2. Install the required dependencies:
```bash
pip install streamlit pandas numpy nltk scikit-learn pillow requests
```
3. Place the `data.pkl` and `similarity.pkl` files inside the `model` directory.
## Usage
Run the application using Streamlit:
```bash
streamlit run app.py
```
## File Structure
```
Electronic Search Engine/
│── model/
│ ├── data.pkl
│ ├── similarity.pkl
│── data/
│ ├── All Electronics.csv
│── app.py
│── test.py
│── electronic_search.ipynb
│── README.md
```
- `app.py`: Main Streamlit application for product search and recommendations.
- `test.py`: Additional script for testing image validity before displaying recommendations.
- `model/data.pkl`: Pickle file containing electronic product data.
- `model/similarity.pkl`: Precomputed similarity matrix for recommendations.
- `model_training.py`: Script for processing data, generating similarity matrix, and saving model files.
## How It Works
1. **Data Preprocessing**:
- Load electronic product data from CSV.
- Clean and preprocess data (handle missing values, remove duplicates, tokenize text, apply stemming, etc.).

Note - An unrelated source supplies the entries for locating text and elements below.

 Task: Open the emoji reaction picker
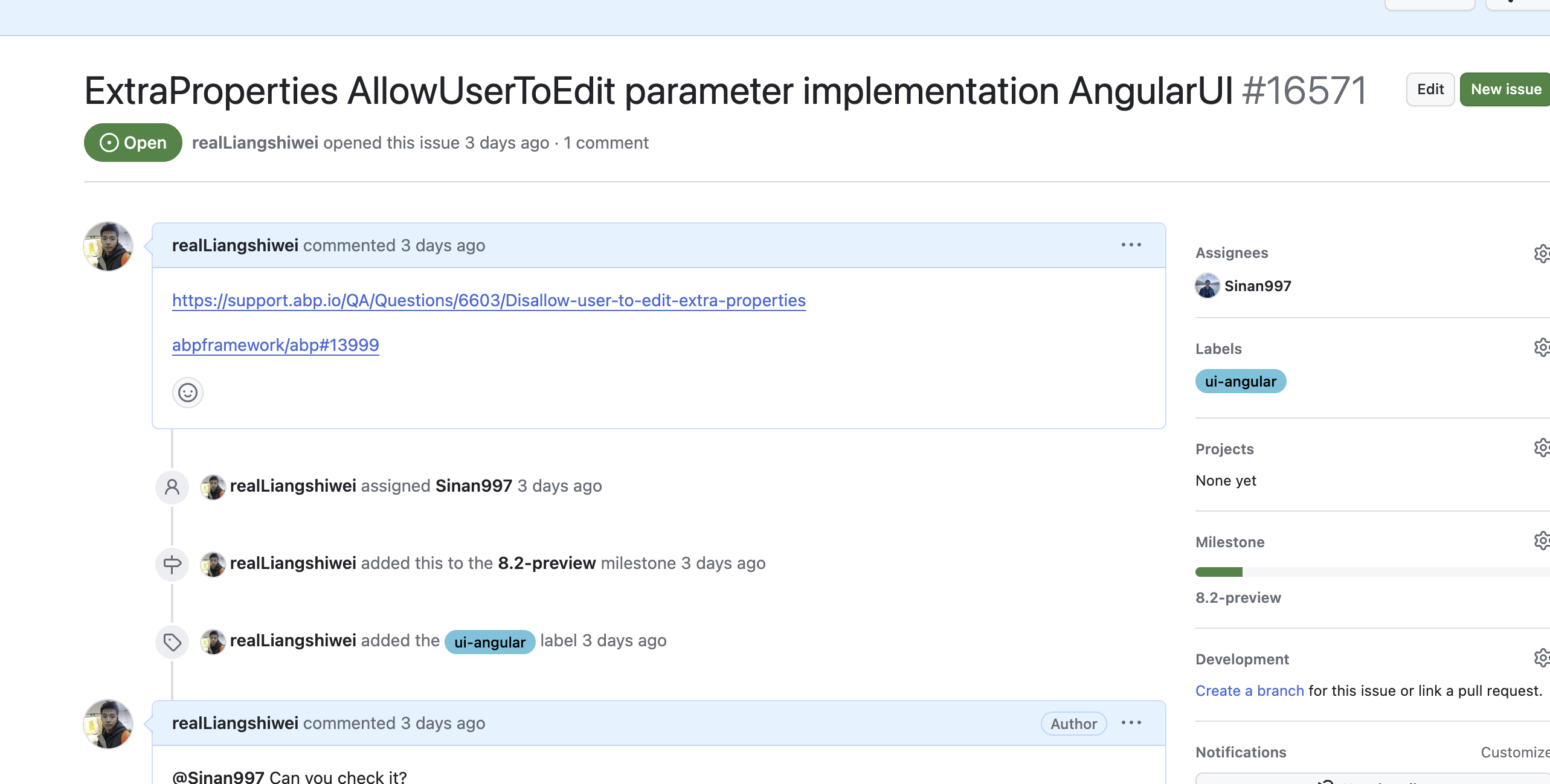(x=187, y=393)
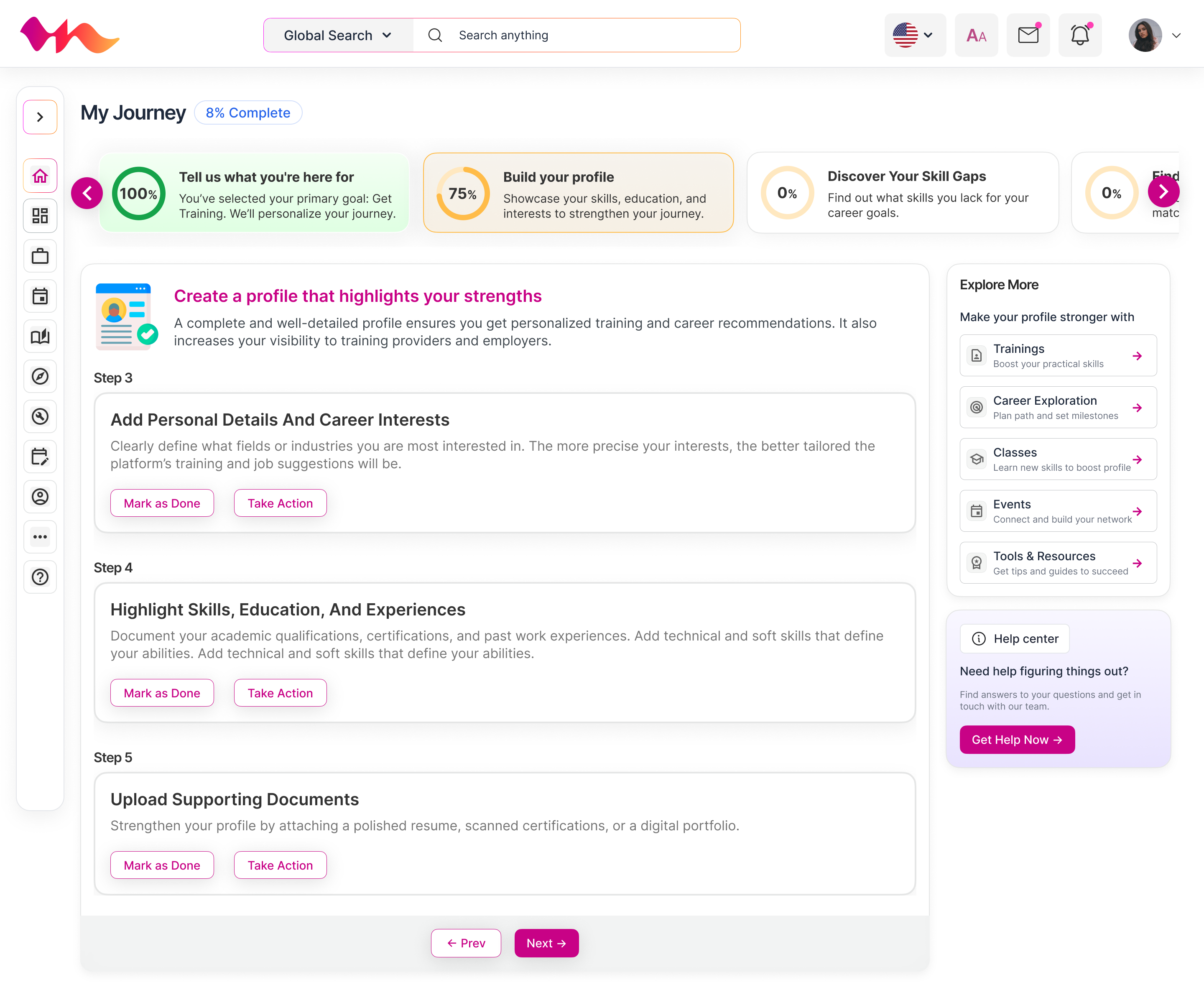
Task: Click Take Action for Upload Supporting Documents
Action: click(x=280, y=865)
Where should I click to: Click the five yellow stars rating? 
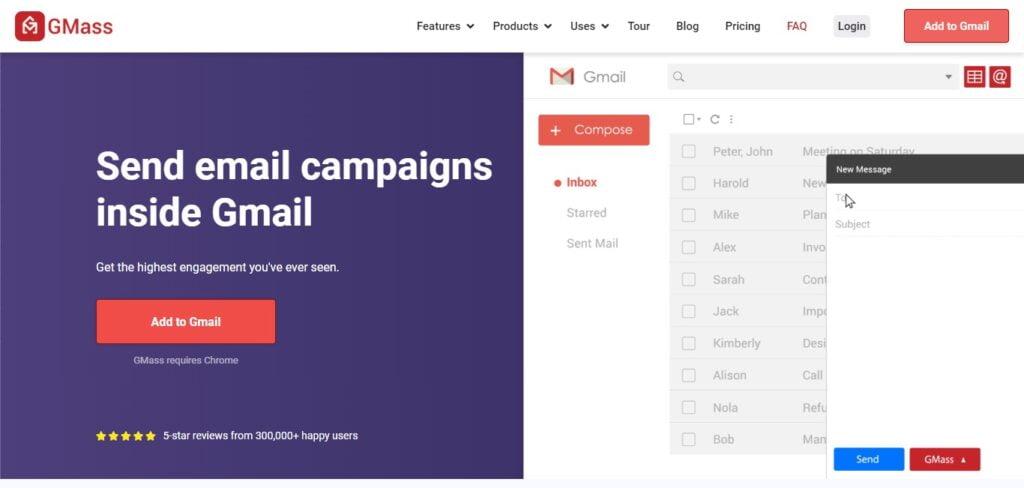click(126, 436)
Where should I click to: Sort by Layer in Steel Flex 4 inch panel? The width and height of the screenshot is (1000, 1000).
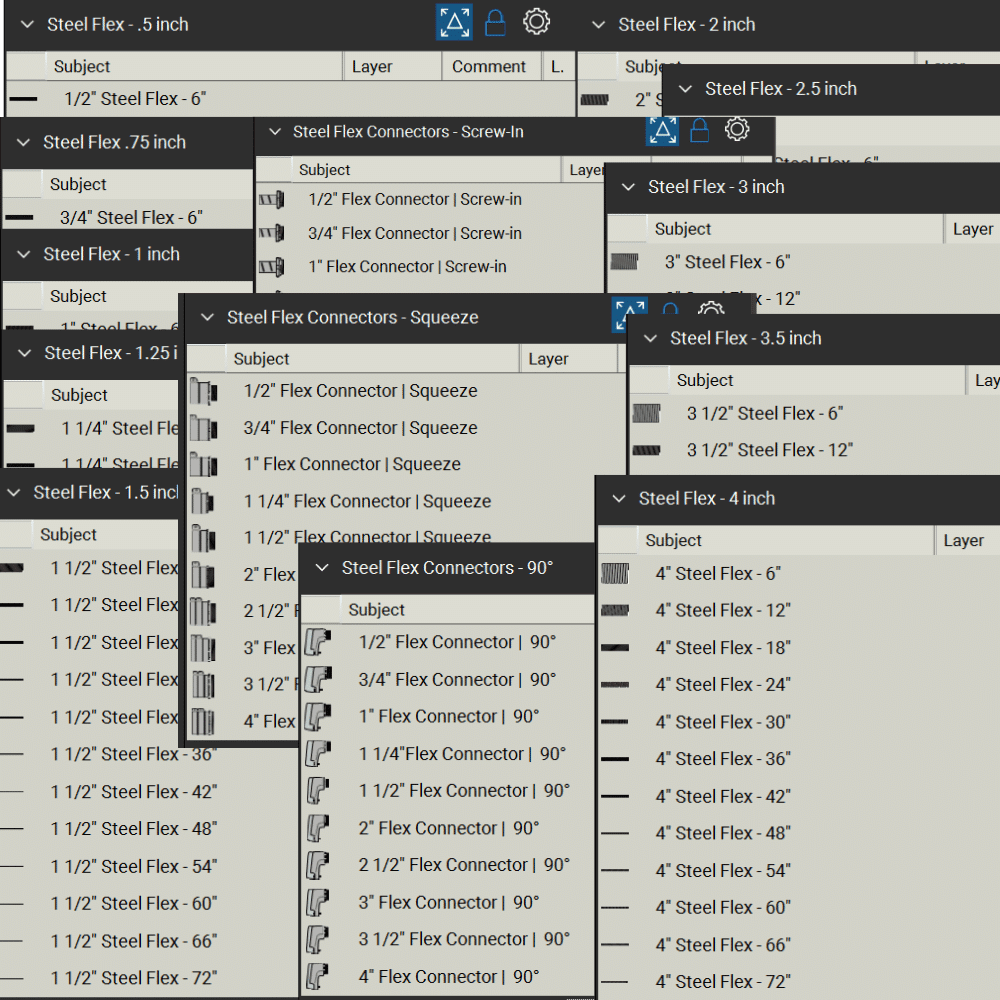click(x=963, y=541)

- Convert text data into a numerical format using Count Vectorization.
- Compute similarity scores using Cosine Similarity.
2. **Recommendation System**:
- User selects a product from the dropdown.
- The application fetches the top 10 most similar products based on precomputed similarity.
- The recommended products are displayed with images and names.
## Example Output
- **User selects**: *iPhone 12*
- **Recommended products**:
- iPhone 12 Pro
- iPhone 11
- Samsung Galaxy S21
- etc.
## Future Enhancements
- Implement a search bar for quick product lookup.
- Improve similarity calculations using deep learning models.
- Add a feedback mechanism to improve recommendations.
## License
This project is open-source under the MIT License.